— START MATERIAL PROVIDED —

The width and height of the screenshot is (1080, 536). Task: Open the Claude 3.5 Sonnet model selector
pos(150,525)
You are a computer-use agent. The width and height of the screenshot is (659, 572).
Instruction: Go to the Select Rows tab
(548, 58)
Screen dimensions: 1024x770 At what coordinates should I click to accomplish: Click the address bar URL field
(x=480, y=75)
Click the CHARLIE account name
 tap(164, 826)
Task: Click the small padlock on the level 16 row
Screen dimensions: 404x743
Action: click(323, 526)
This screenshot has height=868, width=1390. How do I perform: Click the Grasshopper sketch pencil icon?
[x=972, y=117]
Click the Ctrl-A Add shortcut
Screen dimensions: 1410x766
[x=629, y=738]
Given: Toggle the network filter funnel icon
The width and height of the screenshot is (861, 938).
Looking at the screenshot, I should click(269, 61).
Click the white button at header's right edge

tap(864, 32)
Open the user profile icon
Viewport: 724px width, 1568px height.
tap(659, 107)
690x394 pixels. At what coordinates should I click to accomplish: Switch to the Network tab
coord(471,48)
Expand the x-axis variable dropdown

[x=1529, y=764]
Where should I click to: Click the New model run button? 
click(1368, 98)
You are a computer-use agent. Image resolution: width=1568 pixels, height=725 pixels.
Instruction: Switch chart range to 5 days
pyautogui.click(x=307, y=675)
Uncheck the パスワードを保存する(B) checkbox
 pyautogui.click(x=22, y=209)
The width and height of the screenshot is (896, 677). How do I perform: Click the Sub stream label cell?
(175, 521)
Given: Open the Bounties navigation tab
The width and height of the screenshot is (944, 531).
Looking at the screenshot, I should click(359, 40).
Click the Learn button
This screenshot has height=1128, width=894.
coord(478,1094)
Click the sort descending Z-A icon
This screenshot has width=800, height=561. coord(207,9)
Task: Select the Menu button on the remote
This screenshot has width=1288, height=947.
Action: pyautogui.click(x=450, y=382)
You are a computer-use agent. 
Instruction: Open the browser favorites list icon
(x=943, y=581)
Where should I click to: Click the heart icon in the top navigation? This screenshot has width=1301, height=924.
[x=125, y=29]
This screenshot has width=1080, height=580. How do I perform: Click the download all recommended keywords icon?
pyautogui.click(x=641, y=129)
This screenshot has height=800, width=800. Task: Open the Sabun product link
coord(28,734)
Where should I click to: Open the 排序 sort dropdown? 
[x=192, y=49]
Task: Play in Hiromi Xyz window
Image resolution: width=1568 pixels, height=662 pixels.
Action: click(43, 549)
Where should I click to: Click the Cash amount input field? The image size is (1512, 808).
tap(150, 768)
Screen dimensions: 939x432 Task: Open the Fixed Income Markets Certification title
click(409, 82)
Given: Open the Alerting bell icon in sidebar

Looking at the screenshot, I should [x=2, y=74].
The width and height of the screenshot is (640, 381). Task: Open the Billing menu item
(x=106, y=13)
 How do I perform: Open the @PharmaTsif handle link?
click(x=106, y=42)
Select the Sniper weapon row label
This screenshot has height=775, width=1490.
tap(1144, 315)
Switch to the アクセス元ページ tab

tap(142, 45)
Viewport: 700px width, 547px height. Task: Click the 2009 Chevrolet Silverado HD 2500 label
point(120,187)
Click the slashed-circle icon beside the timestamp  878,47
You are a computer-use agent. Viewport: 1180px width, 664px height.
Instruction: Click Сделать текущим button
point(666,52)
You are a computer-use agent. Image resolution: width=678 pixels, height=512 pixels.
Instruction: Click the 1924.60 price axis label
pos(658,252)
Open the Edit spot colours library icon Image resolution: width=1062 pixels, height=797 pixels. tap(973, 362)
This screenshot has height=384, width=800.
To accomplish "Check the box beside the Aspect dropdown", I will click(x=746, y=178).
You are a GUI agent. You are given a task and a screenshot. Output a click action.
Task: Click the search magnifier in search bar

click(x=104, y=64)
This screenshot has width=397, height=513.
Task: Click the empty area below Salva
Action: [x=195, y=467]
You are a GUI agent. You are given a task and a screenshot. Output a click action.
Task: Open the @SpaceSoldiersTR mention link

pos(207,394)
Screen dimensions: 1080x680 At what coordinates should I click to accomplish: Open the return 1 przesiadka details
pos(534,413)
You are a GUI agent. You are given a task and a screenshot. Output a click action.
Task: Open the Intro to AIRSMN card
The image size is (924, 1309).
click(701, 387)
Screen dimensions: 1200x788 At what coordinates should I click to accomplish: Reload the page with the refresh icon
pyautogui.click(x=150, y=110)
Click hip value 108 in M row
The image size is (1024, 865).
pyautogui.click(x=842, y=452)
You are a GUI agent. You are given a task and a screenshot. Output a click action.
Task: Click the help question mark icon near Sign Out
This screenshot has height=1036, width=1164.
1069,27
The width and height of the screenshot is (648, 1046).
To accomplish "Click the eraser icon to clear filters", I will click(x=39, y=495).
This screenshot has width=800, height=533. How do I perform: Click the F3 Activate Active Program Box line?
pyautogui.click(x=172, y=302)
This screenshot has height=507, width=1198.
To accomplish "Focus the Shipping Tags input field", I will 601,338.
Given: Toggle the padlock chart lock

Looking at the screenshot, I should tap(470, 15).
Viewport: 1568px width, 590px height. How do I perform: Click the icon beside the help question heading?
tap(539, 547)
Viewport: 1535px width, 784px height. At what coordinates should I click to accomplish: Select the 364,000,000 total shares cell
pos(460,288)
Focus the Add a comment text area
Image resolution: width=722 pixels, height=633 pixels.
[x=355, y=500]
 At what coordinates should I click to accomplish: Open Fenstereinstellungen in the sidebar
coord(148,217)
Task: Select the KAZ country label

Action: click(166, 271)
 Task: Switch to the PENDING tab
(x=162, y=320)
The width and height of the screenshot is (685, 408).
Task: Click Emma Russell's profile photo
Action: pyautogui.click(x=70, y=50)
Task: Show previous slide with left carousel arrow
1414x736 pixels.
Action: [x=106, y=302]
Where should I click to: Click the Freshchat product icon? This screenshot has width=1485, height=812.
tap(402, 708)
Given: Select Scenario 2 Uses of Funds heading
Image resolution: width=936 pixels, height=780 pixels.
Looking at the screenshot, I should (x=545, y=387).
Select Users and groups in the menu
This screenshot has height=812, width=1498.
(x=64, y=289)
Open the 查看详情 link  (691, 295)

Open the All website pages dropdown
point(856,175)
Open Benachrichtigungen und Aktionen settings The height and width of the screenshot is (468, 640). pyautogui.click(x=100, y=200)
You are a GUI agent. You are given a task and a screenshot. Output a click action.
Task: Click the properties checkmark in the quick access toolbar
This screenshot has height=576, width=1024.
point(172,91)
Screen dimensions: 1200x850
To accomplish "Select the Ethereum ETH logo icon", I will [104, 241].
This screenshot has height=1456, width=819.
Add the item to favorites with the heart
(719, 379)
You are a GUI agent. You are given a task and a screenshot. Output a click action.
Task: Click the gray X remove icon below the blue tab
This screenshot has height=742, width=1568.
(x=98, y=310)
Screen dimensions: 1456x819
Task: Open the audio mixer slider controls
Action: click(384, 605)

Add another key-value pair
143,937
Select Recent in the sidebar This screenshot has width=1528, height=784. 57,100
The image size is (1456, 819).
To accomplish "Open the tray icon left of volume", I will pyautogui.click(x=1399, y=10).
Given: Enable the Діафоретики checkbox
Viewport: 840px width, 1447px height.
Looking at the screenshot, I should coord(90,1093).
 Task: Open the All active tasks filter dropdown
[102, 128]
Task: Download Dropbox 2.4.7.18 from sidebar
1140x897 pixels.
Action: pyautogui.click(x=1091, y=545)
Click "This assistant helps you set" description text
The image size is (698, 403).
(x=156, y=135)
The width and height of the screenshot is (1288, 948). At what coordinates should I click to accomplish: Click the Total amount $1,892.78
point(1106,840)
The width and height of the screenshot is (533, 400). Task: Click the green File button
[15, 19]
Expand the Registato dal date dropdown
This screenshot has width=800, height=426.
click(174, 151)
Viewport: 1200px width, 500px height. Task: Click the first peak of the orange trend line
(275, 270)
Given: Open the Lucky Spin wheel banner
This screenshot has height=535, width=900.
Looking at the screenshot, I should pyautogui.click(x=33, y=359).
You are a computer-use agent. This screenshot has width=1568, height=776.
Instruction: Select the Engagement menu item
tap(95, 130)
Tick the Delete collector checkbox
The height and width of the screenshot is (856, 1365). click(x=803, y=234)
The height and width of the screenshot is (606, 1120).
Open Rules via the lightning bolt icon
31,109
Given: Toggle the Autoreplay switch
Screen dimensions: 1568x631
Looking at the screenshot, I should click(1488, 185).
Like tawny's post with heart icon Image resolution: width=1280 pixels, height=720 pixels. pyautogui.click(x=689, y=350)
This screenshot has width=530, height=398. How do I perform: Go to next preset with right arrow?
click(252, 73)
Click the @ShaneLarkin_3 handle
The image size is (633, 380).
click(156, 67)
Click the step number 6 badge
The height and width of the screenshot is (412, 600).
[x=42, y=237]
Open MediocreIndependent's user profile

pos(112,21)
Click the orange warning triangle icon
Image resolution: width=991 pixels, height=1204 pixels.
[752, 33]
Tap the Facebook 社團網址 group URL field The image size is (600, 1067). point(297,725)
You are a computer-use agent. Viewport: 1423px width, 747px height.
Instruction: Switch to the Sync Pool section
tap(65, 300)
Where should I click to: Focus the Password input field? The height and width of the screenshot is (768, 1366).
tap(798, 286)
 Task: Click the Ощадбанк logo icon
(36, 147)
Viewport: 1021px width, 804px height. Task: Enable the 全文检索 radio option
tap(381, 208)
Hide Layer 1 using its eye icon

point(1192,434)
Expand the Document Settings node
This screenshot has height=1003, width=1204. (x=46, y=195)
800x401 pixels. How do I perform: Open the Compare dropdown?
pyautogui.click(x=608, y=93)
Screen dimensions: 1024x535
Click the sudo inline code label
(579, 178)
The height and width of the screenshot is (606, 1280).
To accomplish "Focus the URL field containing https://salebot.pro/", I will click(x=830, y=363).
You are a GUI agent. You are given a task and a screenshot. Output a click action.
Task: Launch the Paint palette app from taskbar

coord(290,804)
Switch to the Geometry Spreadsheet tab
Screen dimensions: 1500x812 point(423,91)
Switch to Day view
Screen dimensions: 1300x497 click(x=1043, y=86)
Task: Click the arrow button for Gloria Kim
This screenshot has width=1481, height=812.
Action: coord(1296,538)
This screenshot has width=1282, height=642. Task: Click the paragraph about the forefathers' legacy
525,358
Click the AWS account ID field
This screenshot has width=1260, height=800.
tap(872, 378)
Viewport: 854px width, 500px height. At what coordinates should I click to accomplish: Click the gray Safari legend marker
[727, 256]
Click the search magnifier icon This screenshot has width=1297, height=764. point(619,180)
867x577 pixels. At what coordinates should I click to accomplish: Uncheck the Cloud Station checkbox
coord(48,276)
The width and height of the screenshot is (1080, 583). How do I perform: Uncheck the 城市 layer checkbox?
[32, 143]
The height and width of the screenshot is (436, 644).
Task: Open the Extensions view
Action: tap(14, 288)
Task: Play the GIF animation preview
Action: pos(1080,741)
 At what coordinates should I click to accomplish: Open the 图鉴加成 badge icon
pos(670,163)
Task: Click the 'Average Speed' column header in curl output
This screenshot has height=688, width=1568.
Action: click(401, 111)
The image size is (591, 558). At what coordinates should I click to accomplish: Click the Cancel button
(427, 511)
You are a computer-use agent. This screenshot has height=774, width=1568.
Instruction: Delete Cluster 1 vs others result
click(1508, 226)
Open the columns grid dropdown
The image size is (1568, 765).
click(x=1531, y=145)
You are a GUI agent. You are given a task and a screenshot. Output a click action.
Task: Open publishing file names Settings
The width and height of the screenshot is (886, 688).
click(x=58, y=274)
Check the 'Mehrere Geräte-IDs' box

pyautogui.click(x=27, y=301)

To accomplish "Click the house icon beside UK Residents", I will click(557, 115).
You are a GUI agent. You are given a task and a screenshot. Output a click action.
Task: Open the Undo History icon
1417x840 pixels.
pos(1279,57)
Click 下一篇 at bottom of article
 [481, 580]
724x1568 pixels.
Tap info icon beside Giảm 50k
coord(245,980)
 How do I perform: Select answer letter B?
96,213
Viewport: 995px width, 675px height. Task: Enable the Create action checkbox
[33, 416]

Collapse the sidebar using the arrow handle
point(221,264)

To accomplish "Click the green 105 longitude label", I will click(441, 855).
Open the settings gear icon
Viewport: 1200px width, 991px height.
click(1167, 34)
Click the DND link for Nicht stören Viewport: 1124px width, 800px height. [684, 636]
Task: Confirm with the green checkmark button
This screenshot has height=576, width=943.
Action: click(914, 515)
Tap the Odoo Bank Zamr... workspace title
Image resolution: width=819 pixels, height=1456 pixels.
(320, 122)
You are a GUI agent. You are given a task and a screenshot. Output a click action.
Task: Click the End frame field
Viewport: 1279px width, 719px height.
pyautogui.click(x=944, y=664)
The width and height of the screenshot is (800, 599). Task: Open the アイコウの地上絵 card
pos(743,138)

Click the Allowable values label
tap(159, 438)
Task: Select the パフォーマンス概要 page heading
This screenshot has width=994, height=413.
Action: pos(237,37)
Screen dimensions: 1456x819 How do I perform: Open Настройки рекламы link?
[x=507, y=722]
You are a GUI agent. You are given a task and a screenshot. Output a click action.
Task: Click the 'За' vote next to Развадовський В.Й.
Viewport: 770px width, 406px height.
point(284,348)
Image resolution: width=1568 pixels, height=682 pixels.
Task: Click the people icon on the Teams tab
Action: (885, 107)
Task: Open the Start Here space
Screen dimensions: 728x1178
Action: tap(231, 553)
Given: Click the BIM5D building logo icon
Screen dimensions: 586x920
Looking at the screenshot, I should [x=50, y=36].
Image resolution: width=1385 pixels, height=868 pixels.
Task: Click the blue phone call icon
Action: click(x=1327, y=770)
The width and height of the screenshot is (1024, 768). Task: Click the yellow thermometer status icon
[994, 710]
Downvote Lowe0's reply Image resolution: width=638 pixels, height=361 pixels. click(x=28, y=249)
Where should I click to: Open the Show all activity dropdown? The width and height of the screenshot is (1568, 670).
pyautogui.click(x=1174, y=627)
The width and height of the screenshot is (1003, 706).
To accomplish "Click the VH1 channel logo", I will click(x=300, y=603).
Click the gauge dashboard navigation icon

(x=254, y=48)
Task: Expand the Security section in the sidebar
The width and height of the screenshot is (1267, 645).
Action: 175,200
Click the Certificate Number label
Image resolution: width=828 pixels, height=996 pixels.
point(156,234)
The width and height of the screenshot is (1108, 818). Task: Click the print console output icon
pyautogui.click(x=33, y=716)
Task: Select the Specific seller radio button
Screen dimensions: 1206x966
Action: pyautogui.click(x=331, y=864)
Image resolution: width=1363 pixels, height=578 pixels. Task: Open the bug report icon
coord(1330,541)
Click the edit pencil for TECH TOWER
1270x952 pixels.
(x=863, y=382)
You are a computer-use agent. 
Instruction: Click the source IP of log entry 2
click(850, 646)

— END MATERIAL PROVIDED —

From the data above, pick out each line that contains the string "beside" and copy it in full. Treat uppercase and lowercase as different.

- **RESPONSE TO THE TASK**:
Click the slashed-circle icon beside the timestamp  878,47
To accomplish "Check the box beside the Aspect dropdown", I will click(x=746, y=178).
Viewport: 1568px width, 590px height. How do I perform: Click the icon beside the help question heading?
To accomplish "Click the house icon beside UK Residents", I will click(557, 115).
Tap info icon beside Giảm 50k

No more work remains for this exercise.